Why can’t mosquitoes become sick of malaria? What do they have in their system that prevent them from becoming sick yet they transmit the disease to humans?

ANSWER

First of all, mosquitoes do get “sick” when infected with malaria, though not in the same way as humans. This is due to the major differences between human and mosquito physiology and also differences in the life stage of the malaria parasite between the different hosts.

Humans get sick from malaria because the malaria parasite, when inside the human host, sequentially infects red blood cells, multiplying inside them and then destroying them. This process of destruction and the resultant debris in the blood results fever and other symptoms (some of which are exacerbated by the body’s immune response).

Mosquitoes are insects, and do not have blood in the same way as humans. Instead, in the mosquito, the malaria parasites differentiate into male and female life stages (called gametocytes) which fuse into the mosquitoes gut. After further reproduction, they eventually produce sporozoites that rupture out of the mosquito gut wall and migrate to the salivary glands, where they can be infected into a new human host.  

Mosquitoes also have a very different immune system to humans, and so the concept of “sick” is not the same for them as for humans. However, there is a lot of evidence that infection with malaria results in reduced reproductive success for the mosquito, as well as lower survival. This could be due to protective responses on the part of the mosquito, but also could be mediated by the malaria parasite, by diverted resources towards its own development that could have been used for mosquito reproduction or survival.

Malaria and Renal Failure

QUESTION

Explain how malaria can cause renal failure?

ANSWER

There are several mechanisms by which malaria can contribute to renal failure, which vary due to the type of malaria. The exact way in which these various effects combine to cause acute renal failure is not known.

The most common type of malaria to cause renal failure is Plasmodium falciparum, generally the most severe and deadly form of the disease. P. falciparum infected red blood cells are known to sequester in tiny red blood cells deep within major organs, including the kidney; it is thought that reduced blood flow and resulting lack of oxygen may contribute to renal failure. Exaggerated immune response to infection may also be a major contributor to renal failure—this is most likely to cause of renal complications seen in other forms of malaria infection, such as Plasmodium malariae infection.

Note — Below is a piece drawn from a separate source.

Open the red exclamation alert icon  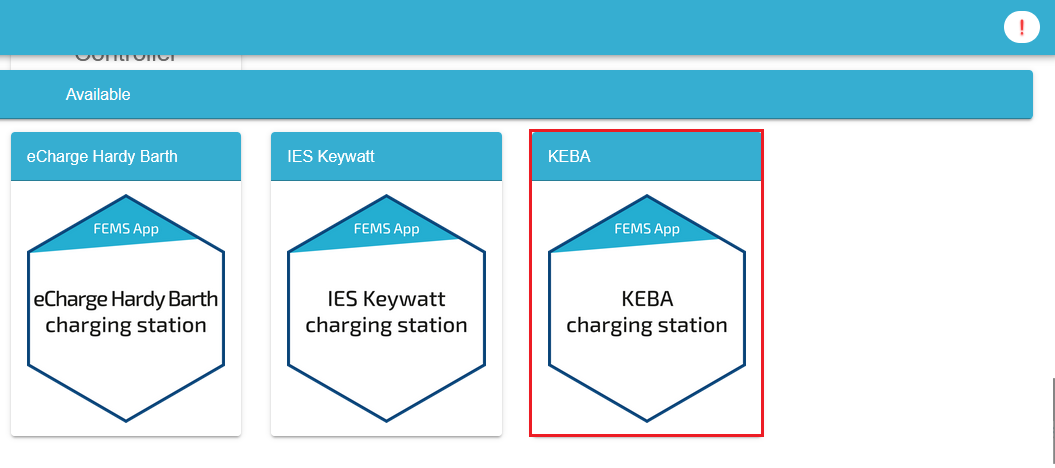[x=1021, y=28]
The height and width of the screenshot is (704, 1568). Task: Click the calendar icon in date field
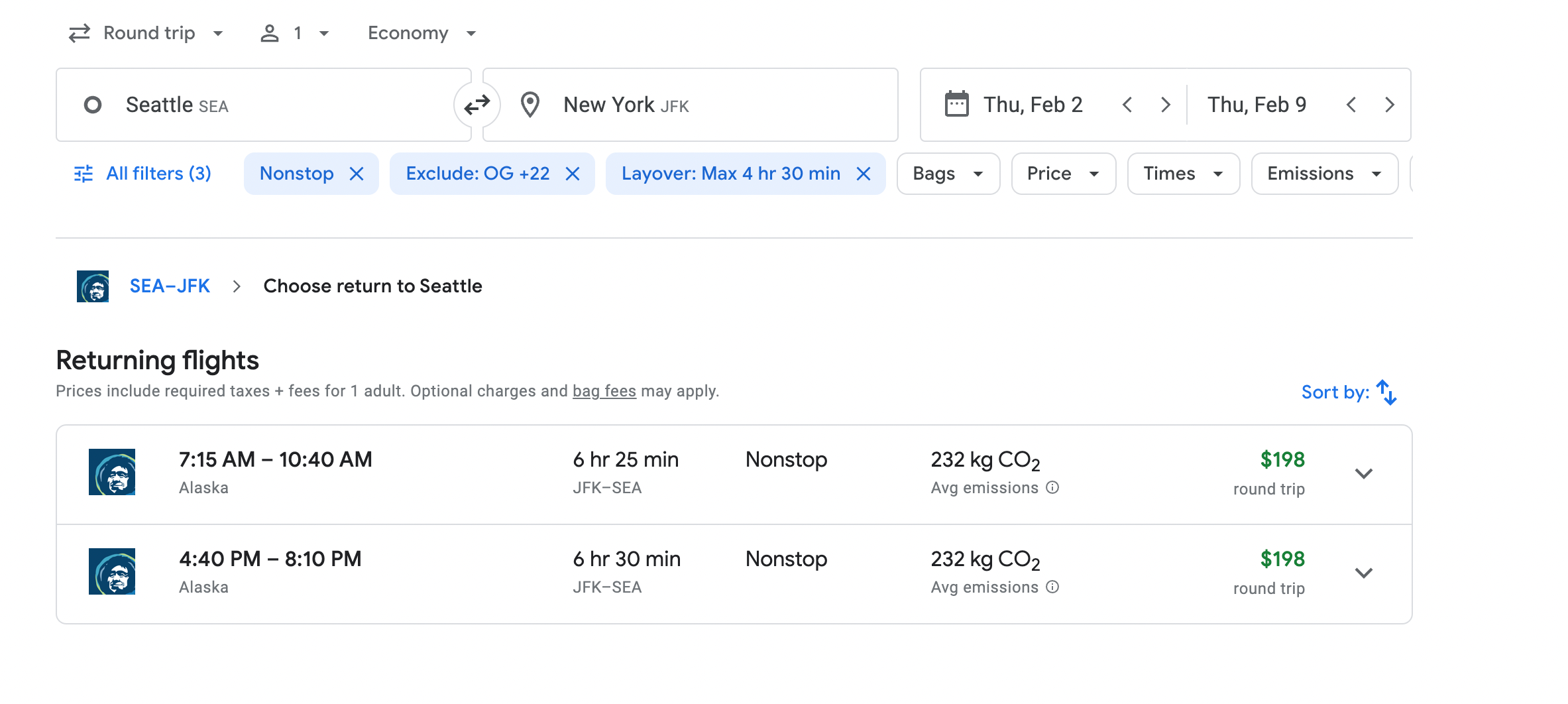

Moreover, acute renal failure is more usually observed in non-immune adults to malaria (such as those who did not grow up in malaria areas) or older children, again suggesting an involvement of the immune response. Finally, dehydration, associated with a lack of sufficient fluid intake during illness with malaria, may compound these other issues, and contribute to renal failure. Perhaps counterintuitively, administration of intravenous fluids may actually worsen the system, due to the body’s shock-like response to the sudden increase in fluids.